UCAN China ucanews.com
UCAN Indonesia

Biarawati bantu para penyandang cacat hidup bermartabat

Juni 28, 2016

Biarawati bantu para penyandang cacat hidup bermartabat

Suster Julia Thundathil berada di antara para penyandang cacat yang diberikan sepeda tiga roda pada sebuah acara 18 Juni di Rumah Sakit Karuna, Madhya Pradesh.

 

Selama hampir lima dekade, sejak masa kecilnya, Madhukar Omkar terbatas di rumahnya karena kakinya lumpuh.

“Kini saya sudah mendapat sayap untuk terbang,” katanya, sambil memegang sepeda tiga roda yang ia terima sepekan lalu.

Omkar adalah di antara 54 penyandang cacat yang diberi sepeda tiga roda gratis dalam acara 18 Juni di Karuna (rahmat) Rumah Sakit di Sendhwa, distrik Barwani, Negara Bagian Madhya Pradesh, India tengah.

Inisiatif ini merupakan bagian dari upaya para biarawati dari Ordo St. Agustinus (OSA) untuk menjembatani kesenjangan antara penyandang cacat dan masyarakat umum. Para biarawati mendanai inisiatif itu bekerja sama dengan Asha Gram Trust lokal.

Omkar berusia 50 tahun mengatakan kepada ucanews.com bahwa dia dirawat adiknya, seorang buruh biasa yang berjuang untuk memberi makan untuk keluarganya.

“Mimpi memiliki sepeda tiga roda tetap mimpi,” hingga biarawati membantu dia, katanya.

“Ini adalah kehidupan baru bagi saya karena kini saya bisa keluar dari rumah dan melihat dunia luar,” katanya.

Suster Julia Thundathil OSA, ketua Payanan Sosial Komunitas St. Agustinus (SASSS), mengatakan pekerjaan biarawati untuk mengintegrasikan penyandang cacat ke masyarakat memberikan pengobatan, para penyandang cacat dianggap “sebagai kutukan keluarga”.

“Mereka tidak pernah mendapatkan perhatian. Mereka bisa menjadi terampil jika kita melatih mereka, mengidentifikasi kemampuan dan keterampilan mereka. Sayangnya, keluarga mereka menjaga mereka terbatas pada rumah mereka, banyak kekecewaan dan frustrasi”, katanya.

“Jadi itu adalah tanggung jawab kami menjamin bahwa mereka juga menjalani kehidupan yang bermartabat seperti orang lain.”

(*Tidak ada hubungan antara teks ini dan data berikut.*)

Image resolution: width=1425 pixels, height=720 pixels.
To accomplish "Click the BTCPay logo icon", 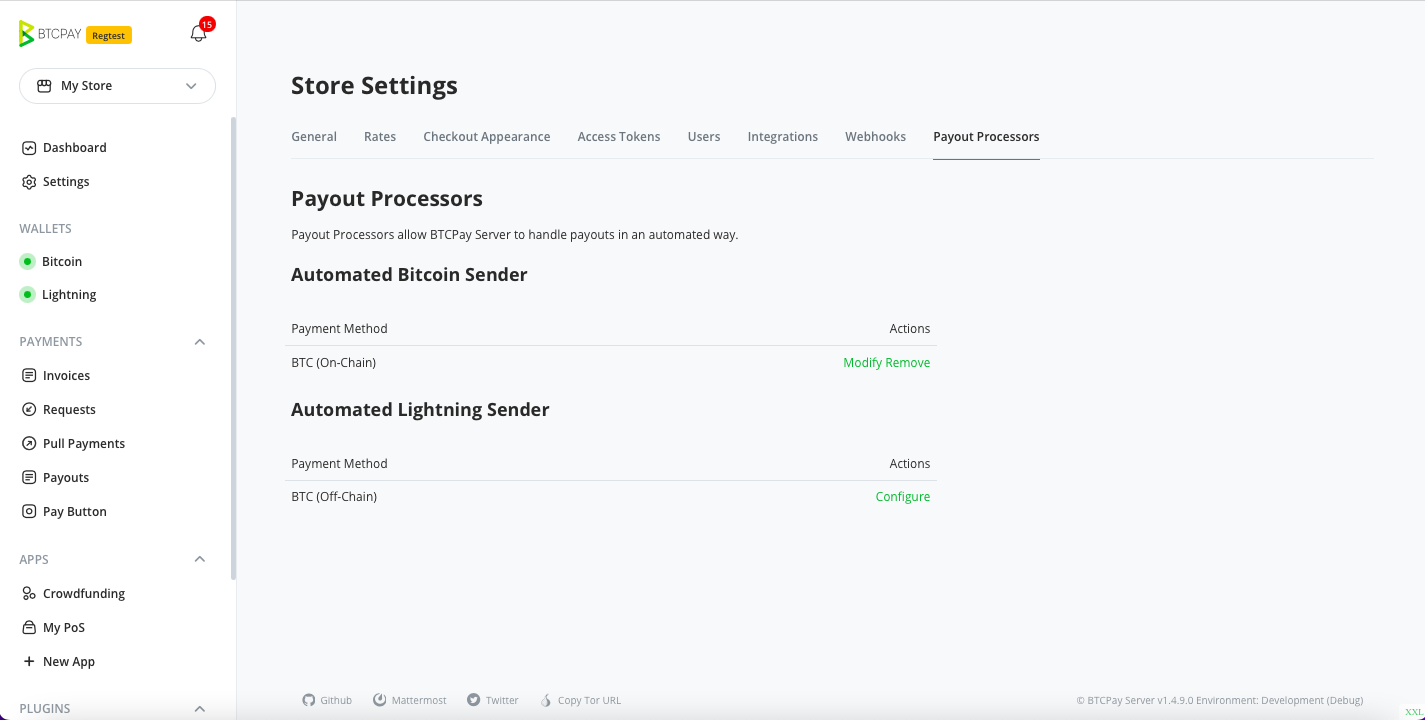I will pyautogui.click(x=27, y=34).
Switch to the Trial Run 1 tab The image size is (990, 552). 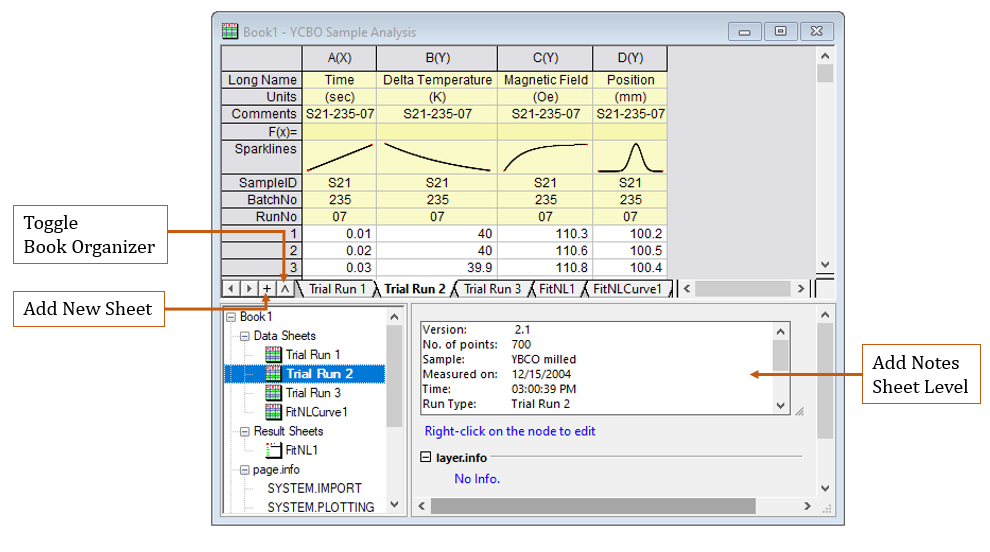(337, 289)
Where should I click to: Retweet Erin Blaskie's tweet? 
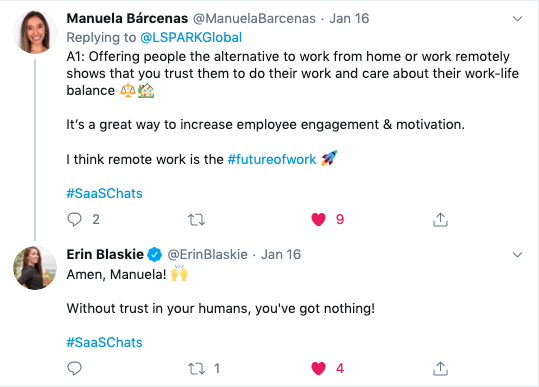pos(196,369)
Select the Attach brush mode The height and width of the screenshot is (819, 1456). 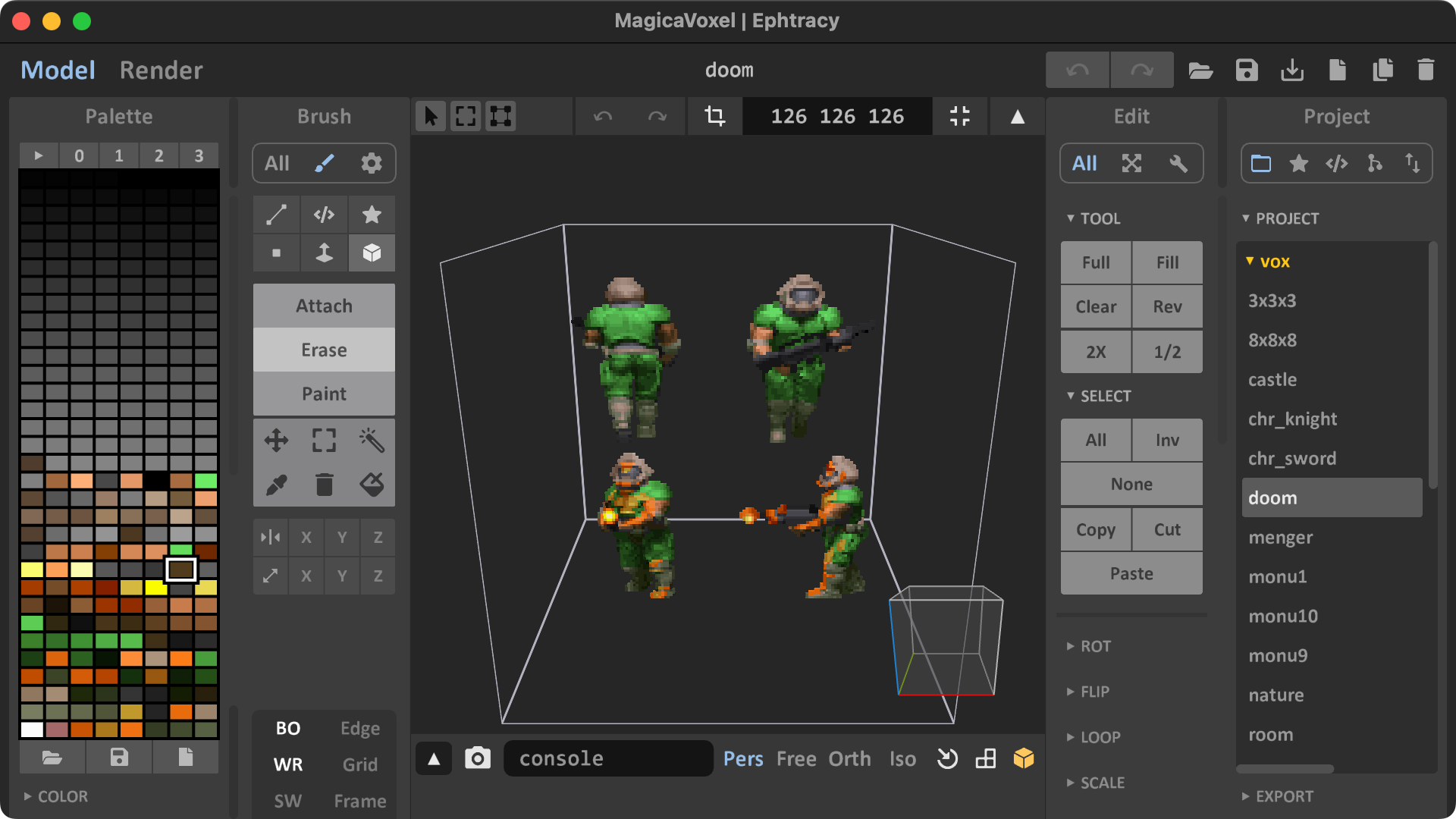323,305
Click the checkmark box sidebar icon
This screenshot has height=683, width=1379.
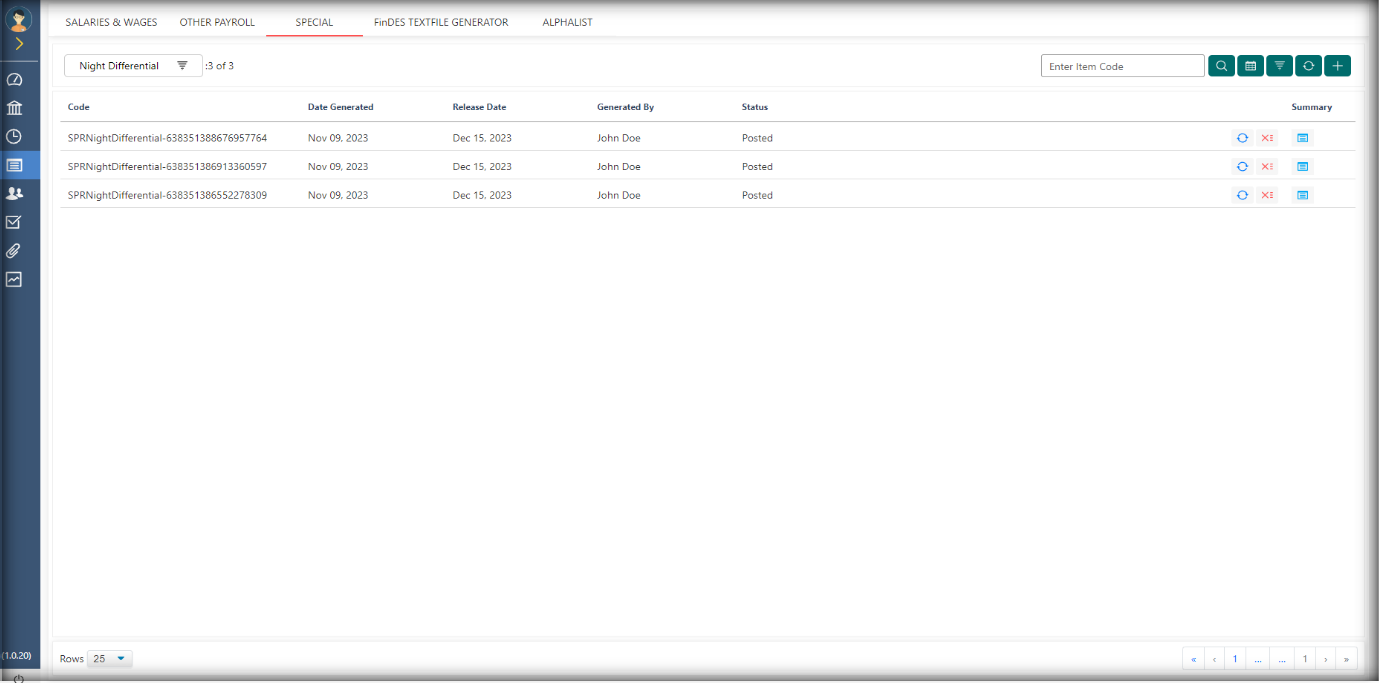click(x=14, y=222)
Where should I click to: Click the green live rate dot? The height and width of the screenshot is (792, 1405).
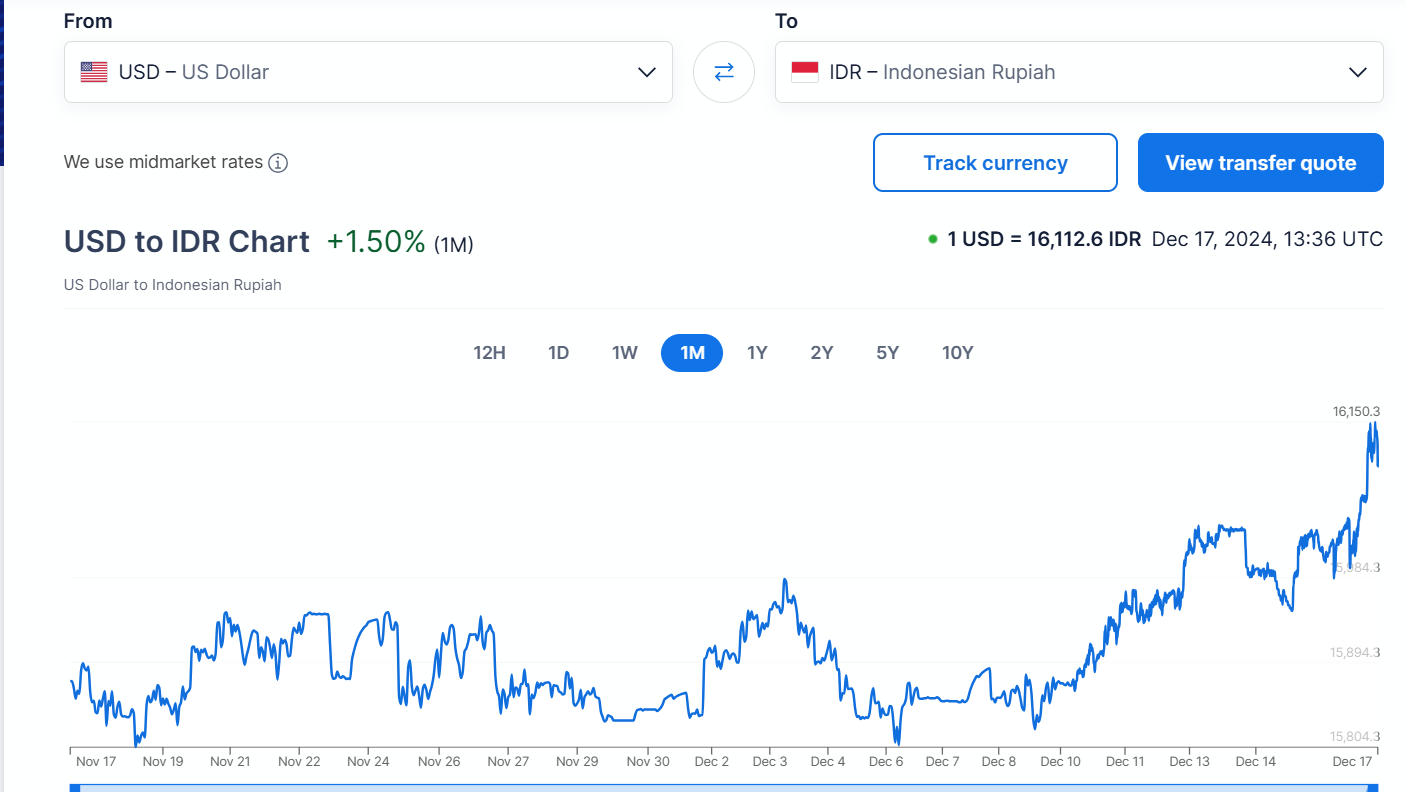(x=932, y=240)
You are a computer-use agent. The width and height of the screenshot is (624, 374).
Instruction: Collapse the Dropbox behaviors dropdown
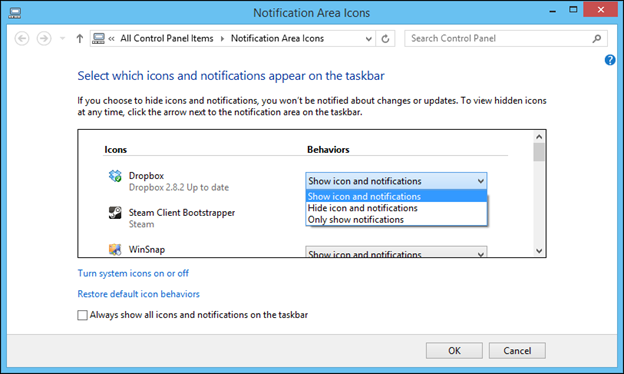396,181
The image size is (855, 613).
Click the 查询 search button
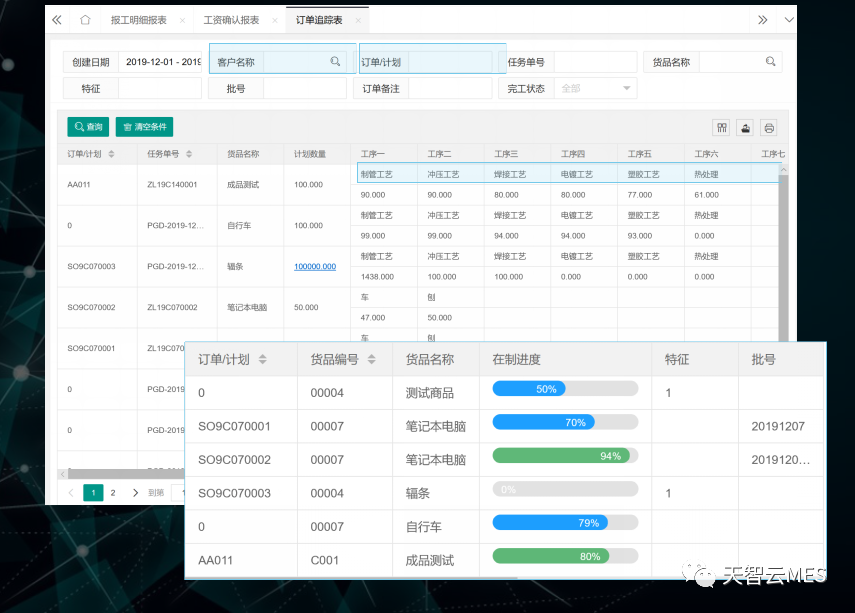89,127
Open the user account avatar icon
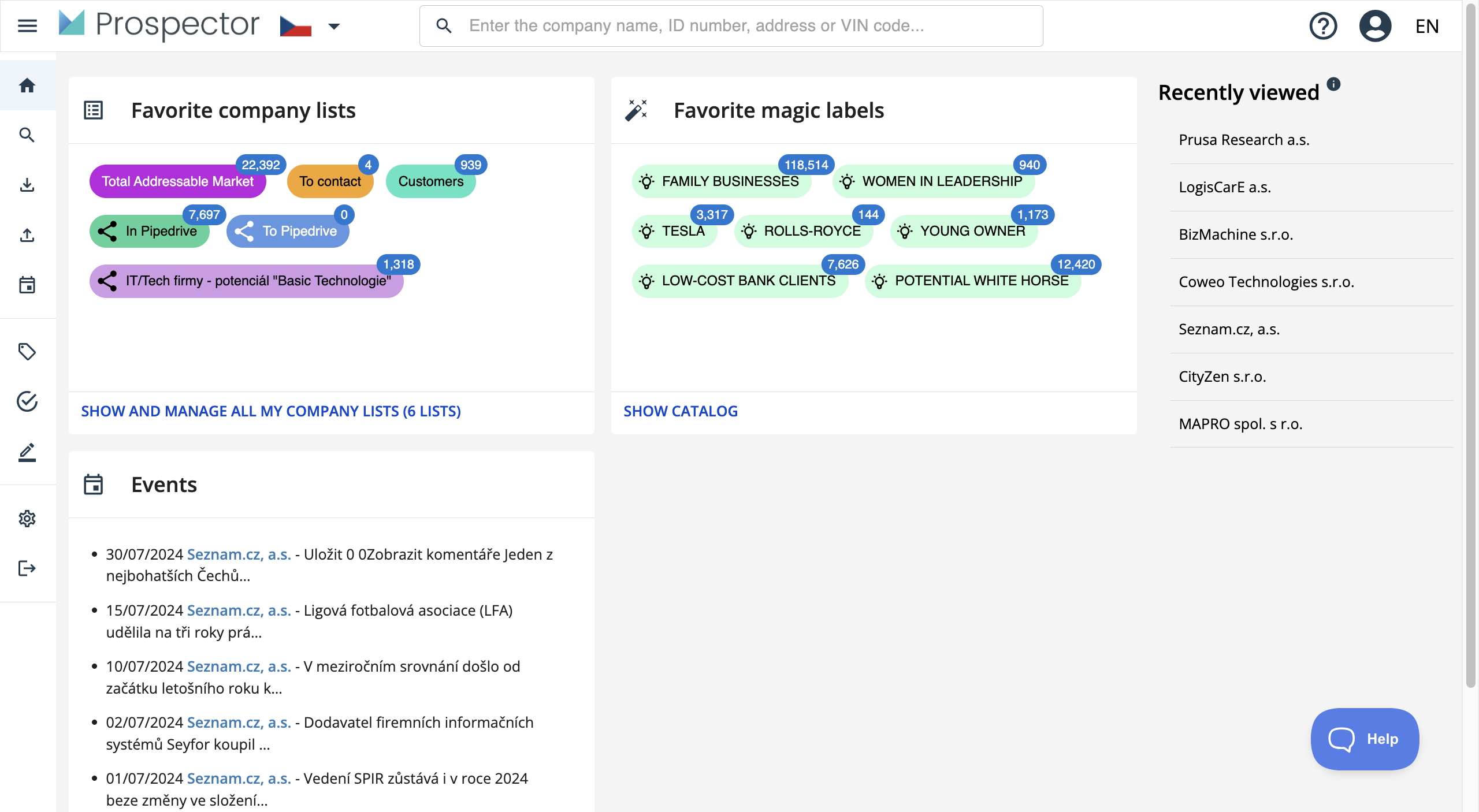This screenshot has width=1479, height=812. [1375, 26]
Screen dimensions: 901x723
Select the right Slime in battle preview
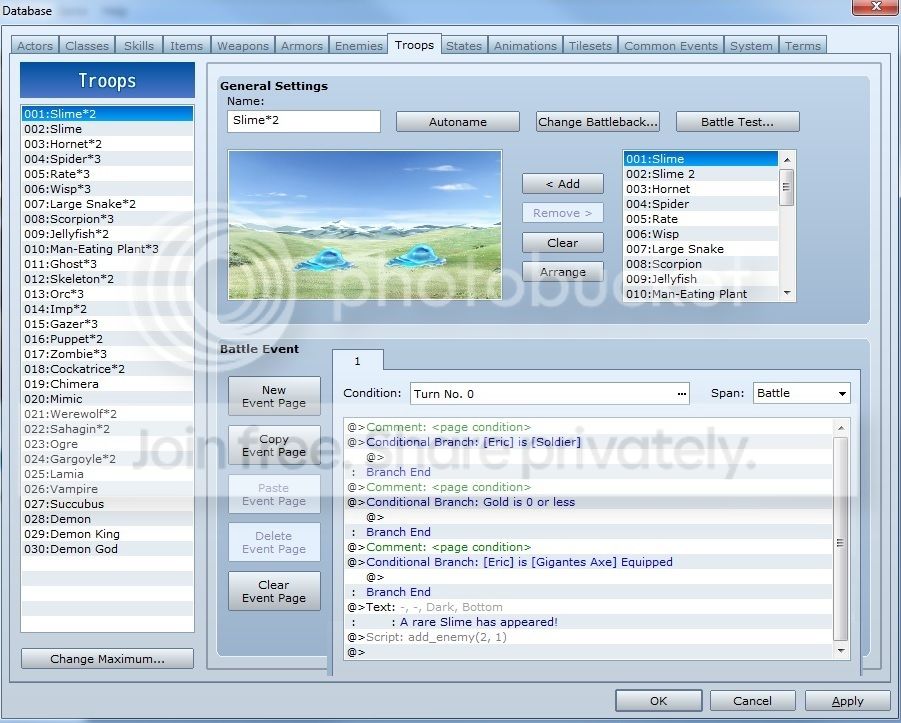416,256
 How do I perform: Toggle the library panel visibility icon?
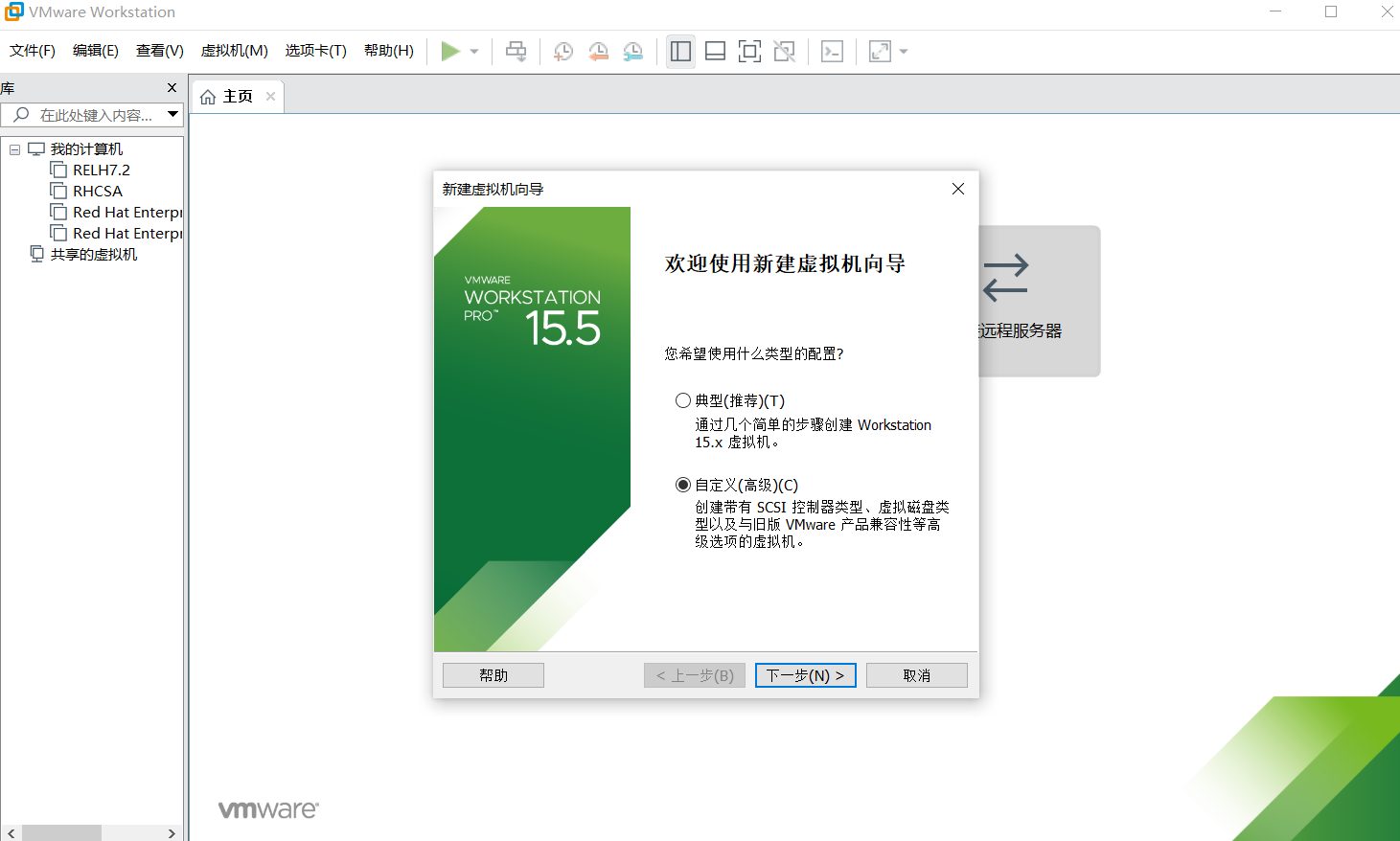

Begitu mereka mulai bergerak di sekitar orang-orang seperti Omkar, mereka akan menemukan cara sendiri untuk aktif dalam masyarakat, jelas Suster Thandathil, dan juga terlibat aktif meningkatkan martabat dan harga diri mereka.

Penerima manfaat lain adalah mahasiswi berusia 25 tahun dan lumpuh bernama Savita Solanki.

“Saya merasa bebas sekarang,” kata Solanki, seraya menjelaskan bagaimana dia sebelumnya tergantung pada orang lain untuk antar-jemput dia berjarak dua kilometer antara asrama dan kampus.

“Sekarang saya bisa kuliah tanpa bantuan,” katanya kepada ucanews.com.

Ayah Solanki meninggal ketika ia masih kanak-kanak dan keluarganya “tidak mampu membeli sepeda tiga roda.”

Solanki akan mengikuti ujian akhir pada 1 Juli, dan transportasi barunya memungkinkan dia untuk menandai kesempatan beribadah. “Aku akan pergi ke kuil dan menyampaikan syukur dan terima kasih.”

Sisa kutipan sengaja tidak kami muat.